Ottawa’s Bronson Centre gets Toronto investment

An progressive partnership between a Toronto music venue and Ottawa’s Bronson Centre will convey extra reside music to the nation’s capital and assist social enterprise on the identical time.

The homeowners of Toronto’s Phoenix Music Theatre have struck a long-term lease with Ottawa’s Bronson Centre that may permit the centre to take care of its position as a hub for not-for-profit neighborhood teams whereas they enhance its capability for reside music. Booking administration might be dealt with by the well-connected Toronto-based live performance promoter, Collective Concerts.

“Our lease is going to help support their social enterprise initiative,” mentioned Phoenix co-owner Lisa Zbitnew of the partnership. “By being in there on a consistent basis, it will support their whole mandate of affordability for the 40 not-for-profit charities that use it. Our part will be operating a music theatre within it, which will help keep those charities functioning in an affordable way.”

Originally owned by the Grey Sisters of the Immaculate Conception and operated as Immaculata High School, Bronson Centre is now a registered charitable company that gives reasonably priced lease to artists, cultural associations and different neighborhood teams. Executive director Corey Mayville mentioned he’s delighted with the partnership, noting it can elevate the centre’s profile and offset the low lease.

“This is an older facility so a nice fixup will go over well,” he mentioned.

Renovations will begin this summer season with the set up of detachable seats to accommodate standing crowds, a change made attainable by a $148,000 grant from Ontario’s Trillium Foundation obtained this yr by Bronson Centre. Also on the want record for the constructing, which is near 100 years outdated, is an upgraded sound system, enhancements to the restroom services and air con. The new Bronson Centre Music Theatre is predicted to open in October.

Of course, Bronson Centre has been a music venue for not less than 20 years, used repeatedly by Ottawa live performance promoter Shawn Scallen. His firm, Spectrasonic, has booked everybody from outlaw roots-rocker Steve Earle to pop famous person Lady Gaga (in her early days), together with common appearances by Canadian acts, together with Sheepdogs, Headstones, Wintersleep and extra. The Ohio hardcore band Beartooth carried out there on Tuesday, and singer-songwriter Neko Case performs on Saturday. Concerts already booked will proceed as ordinary. 

Under the brand new partnership, Zbitnew mentioned they plan to double the variety of exhibits within the first yr, from about 50 to 100. Collective Concerts’ Amy Hersenhoren sees it as a “wonderful opportunity” to usher in acts that will not in any other case go to the area.

“We’re open to business with promoters of all kinds,” Zbitnew mentioned, together with Spectrasonic in that group. “French and English, rock and alternative music, reggae, soca, hip hop and more. You’re going to see a ton more shows representing the diversity of the city. Our intent is to go big on the quality and quantity of shows and make it a great experience for the concertgoer.”

Local staff might be employed to employees the exhibits, she added.

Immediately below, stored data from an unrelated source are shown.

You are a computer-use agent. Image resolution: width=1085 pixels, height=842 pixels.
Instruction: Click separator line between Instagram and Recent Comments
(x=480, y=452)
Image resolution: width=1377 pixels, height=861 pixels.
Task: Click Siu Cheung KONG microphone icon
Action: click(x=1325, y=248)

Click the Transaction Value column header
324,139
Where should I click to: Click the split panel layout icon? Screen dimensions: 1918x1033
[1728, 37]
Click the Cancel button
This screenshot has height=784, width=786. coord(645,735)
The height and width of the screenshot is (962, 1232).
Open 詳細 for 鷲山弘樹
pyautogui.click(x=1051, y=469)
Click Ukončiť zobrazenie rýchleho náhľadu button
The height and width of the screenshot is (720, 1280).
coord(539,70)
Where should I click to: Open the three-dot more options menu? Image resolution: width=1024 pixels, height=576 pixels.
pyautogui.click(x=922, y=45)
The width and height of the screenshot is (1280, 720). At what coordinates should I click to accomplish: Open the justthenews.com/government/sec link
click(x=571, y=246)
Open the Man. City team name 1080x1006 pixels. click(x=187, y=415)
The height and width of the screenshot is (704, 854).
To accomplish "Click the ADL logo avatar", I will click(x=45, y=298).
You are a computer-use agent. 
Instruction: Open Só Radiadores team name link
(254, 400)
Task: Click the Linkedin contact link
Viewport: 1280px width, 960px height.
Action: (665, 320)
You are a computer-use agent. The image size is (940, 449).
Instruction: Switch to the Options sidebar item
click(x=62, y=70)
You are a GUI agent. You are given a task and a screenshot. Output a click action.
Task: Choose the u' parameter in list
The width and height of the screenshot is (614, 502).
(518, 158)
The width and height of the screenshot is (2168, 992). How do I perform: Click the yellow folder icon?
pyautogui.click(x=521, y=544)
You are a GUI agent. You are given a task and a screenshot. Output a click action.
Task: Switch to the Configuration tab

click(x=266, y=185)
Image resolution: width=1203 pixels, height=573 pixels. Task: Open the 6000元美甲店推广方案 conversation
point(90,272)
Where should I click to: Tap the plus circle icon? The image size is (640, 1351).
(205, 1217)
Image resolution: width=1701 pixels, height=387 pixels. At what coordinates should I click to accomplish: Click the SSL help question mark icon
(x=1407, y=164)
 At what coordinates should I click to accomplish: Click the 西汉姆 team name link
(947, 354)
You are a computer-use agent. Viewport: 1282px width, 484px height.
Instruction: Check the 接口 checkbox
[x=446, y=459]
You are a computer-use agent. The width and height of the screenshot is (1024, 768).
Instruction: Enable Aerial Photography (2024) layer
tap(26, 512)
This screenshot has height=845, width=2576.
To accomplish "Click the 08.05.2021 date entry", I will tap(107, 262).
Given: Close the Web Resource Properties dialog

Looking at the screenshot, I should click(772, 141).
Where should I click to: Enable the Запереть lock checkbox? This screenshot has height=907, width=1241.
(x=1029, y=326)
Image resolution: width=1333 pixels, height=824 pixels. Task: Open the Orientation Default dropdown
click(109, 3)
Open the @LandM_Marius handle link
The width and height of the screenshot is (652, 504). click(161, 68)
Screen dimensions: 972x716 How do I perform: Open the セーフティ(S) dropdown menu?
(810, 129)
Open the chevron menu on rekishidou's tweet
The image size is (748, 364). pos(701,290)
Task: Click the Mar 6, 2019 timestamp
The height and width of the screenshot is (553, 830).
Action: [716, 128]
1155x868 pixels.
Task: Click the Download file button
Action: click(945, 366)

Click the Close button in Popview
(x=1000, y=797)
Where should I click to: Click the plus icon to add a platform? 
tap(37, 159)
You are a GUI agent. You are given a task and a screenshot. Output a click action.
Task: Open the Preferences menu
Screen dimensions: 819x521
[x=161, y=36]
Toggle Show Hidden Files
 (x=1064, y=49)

Zbitnew, who spent a few of her youthful days within the Ottawa space in the course of the live-music heyday of Barrymore’s Music Hall, mentioned she and her enterprise companion had been on the lookout for different venues in Toronto, however discovered the market to be saturated. She was reminded of Ottawa by Erin Benjamin, president and CEO of the Canadian Live Music Association, who’s based mostly in Ottawa and is an avid champion of the native music trade.

Zbitnew describes the 850-capacity Bronson Centre as a “hidden gem” that might be comparable, although smaller, to Toronto’s Danforth Music Hall, which holds about 1,400 individuals.

“Once the seats are out and the PA is upgraded, it’s going to have great sightlines and acoustically, it’s going to sound great,” she mentioned. “It’s in Centretown so it’s easy to get to, and with the LRT coming in, it will be even easier to get to. It really does check a lot of the boxes for a venue that satisfies the market in terms of size and access.”

City politicians say the revamped facility will fill a venue hole recognized within the 2015 report on the state of Ottawa’s music industries. “I am very pleased with this important investment,” Mayor Jim Watson mentioned in an announcement. “The revitalization of the facility will help us deliver on a Music Strategy objective of creating an appropriate mid-sized venue in our city.”

“We see jobs, enhanced tourism experiences and lots of spin-off investment coming out of this partnership,” added Kitchissippi councillor Jeff Leiper.